Der Ingenieurdienstleister Alten hat im Artikel Batterie versus Brennstoffzelle – Antriebstechnik im Vergleich aus dem ATZextra Elektromobilität 2020 Fahrzeuge mit Verbrennungsmotor mit Brennstoffzellen- und Batteriefahrzeugen über die gesamte Wirkkette verglichen. Das Unternehmen kommt zu folgendem Ergebnis: "Das Batteriefahrzeug geht mit einem höheren CO2-Fußabdruck aufgrund der Akkuproduktion an den Start und ist gegenüber dem Fahrzeug mit Verbrennungsmotor erst nach circa 250.000 km CO2-neutral", so die Alten-Ingenieure. Das Brennstoffzellenfahrzeug fahre immer CO2-neutraler im Vergleich zum Fahrzeug mit Verbrennungsmotor. Der um ein Drittel höhere Primärenergieverbrauch lasse das Wasserstofffahrzeug nach rund 320.000 km im CO2-Vergleich mit dem Batteriefahrzeug gleichziehen. Hinsichtlich des CO2-Ausstoßes seien nur Spekulationen möglich. "Ein wichtiger Aspekt ist jedoch, dass sich ein Batteriefahrzeug im Dauereinsatz rechnet, zum Beispiel als Taxi. Viele Ladezyklen und extreme Umwelteinflüsse können die Haltbarkeit und Kapazität der Batterie mindern. Letztendlich hat jede der Technologien ihre Vor- und Nachteile", resümieren die Ingenieure. 
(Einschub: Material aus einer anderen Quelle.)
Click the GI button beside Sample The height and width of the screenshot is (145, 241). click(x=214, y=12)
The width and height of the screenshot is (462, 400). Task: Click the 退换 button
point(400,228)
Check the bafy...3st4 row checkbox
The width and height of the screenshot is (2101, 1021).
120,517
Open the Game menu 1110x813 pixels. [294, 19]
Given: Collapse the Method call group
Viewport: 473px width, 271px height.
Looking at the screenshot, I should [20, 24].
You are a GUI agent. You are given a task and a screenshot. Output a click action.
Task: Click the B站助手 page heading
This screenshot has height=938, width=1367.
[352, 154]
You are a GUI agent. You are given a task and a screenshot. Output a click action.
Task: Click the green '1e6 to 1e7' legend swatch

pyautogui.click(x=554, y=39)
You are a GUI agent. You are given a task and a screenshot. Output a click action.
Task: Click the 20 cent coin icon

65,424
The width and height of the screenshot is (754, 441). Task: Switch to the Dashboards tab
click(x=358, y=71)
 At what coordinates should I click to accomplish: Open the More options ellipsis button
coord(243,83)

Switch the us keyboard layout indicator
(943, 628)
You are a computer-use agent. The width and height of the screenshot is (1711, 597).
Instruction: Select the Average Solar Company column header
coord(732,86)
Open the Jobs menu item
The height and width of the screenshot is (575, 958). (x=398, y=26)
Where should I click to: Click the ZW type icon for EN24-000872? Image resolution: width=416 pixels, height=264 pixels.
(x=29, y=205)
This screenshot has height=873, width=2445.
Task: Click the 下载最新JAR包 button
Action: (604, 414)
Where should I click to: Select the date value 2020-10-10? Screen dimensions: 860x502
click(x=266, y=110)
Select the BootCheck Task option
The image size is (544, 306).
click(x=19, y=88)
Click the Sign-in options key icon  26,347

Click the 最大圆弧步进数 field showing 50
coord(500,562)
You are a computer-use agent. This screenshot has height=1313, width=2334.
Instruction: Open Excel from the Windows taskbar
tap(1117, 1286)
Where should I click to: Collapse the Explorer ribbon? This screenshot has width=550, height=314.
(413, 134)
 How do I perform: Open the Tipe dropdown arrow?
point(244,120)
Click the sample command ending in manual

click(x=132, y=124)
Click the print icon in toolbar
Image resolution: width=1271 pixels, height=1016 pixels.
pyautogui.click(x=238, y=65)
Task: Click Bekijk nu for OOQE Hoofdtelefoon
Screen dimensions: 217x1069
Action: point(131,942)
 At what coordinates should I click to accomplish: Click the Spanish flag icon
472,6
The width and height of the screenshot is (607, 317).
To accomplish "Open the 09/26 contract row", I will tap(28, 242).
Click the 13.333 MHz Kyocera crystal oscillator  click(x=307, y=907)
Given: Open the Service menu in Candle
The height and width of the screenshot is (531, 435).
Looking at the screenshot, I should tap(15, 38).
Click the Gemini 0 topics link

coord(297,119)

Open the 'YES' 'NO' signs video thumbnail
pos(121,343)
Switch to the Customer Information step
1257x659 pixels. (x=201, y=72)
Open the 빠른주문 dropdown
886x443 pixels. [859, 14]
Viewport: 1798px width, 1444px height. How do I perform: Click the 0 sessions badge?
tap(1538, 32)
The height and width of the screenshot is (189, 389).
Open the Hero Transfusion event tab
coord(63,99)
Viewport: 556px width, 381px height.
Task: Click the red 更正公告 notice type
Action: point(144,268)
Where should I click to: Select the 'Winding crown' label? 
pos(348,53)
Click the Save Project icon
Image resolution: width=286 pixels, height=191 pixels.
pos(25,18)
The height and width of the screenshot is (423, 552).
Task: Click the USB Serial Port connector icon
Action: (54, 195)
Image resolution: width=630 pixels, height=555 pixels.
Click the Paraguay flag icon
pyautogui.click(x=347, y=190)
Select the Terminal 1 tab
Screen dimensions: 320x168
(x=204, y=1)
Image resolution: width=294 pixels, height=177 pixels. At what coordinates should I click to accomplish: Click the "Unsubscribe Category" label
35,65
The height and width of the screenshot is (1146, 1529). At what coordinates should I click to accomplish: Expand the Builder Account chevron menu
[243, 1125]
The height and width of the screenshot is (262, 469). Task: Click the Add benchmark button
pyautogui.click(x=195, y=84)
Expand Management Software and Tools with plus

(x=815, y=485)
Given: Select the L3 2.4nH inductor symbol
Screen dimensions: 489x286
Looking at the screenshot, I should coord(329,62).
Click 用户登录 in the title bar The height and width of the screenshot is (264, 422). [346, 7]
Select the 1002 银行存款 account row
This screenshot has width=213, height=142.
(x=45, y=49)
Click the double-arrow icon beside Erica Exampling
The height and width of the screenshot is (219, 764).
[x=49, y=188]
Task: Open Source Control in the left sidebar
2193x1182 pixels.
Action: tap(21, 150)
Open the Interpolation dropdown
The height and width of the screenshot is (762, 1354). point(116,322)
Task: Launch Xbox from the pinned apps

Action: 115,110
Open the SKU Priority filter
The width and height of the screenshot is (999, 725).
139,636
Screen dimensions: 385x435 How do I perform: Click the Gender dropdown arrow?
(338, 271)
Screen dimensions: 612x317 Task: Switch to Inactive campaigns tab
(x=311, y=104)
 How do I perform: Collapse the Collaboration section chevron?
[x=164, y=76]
Die Springer-Autoren Sören Ahlfs, Alexander Goudz und Martin Streichfuss haben hingegen im öffentlichen Personennahverkehr den Einsatz von Brennstoffzellen-Bussen mit dem von Batterieelektro-Bussen verglichen. Die Autoren kommen im Kapitel Anwendung der Brennstoffzelle im öffentlichen Personennahverkehr aus dem Buch Die Brennstoffzelle zu dem Schluss, dass beide Betriebsvarianten zu empfehlen seien und sich als ökologisch vorteilhafter gegenüber dem Verbrennungsmotor erwiesen hätten. Rein ökologisch betrachtet, sollte der Betrieb mit Brennstoffzellen-Bussen erfolgen, wenn die Energie zu 100 Prozent aus erneuerbaren Energien erzeugt wird, so die Autoren. 

Wann kommt die Brennstoffzelle in der Breite an?

Eine aktuelle VDMA-Studie, erstellt von der FEV Consulting GmbH, prognostiziert, dass die Brennstoffzelle von 2030 an mit einem signifikanten Anteil in Pkw, Nutzfahrzeugen und mobilen Maschinen vertreten sein wird. Insgesamt soll der Absatz von Brennstoffzellenfahrzeugen im Zeitraum von 2030 bis 2040 von einer Million auf über zehn Millionen ansteigen, was einem Marktanteil von zwölf Prozent entspreche. Daraus ergebe sich ein jährliches Wachstum von knapp 25 Prozent für diesen Zeitraum. Allein elf Milliarden Euro Umsatz für Brennstoffzellenkomponenten im Pkw seien im Jahr 2040 in Europa laut VDMA-Studie möglich. In der Folge sollen hier rund 68.000 Arbeitsplätze entstehen, davon 5.000 Arbeitsplätze im Bereich des Maschinenbaus in Europa. 

"Das Segment der schweren Nutzfahrzeuge wird eine Schlüsselrolle bei der Einführung der Brennstoffzellentechnologie spielen", betont Hartmut Rauen, stellvertretender VDMA-Hauptgeschäftsführer. Insbesondere in Europa existiere laut Studie mit den strengen Emissionsgrenzwerten ein klarer Treiber für Brennstoffzellenantriebe. Aufgrund des hohen Energiedurchsatzes werde zudem der Aufbau der Infrastruktur maßgeblich durch die Nutzfahrzeuge bestimmt. Unter den nichtstraßengebundenen Anwendungen hätten insbesondere Gabelstapler, Schienen- und Schiffsanwendungen einen relevanten Anteil an Brennstoffzellenantrieben. Aufgrund der begrenzten Gesamtmarktgröße für diese Anwendungen werde jedoch erwartet, dass die Absatzvolumina der Brennstoffzellenvarianten deutlich geringer sind als die des Pkw-Marktes.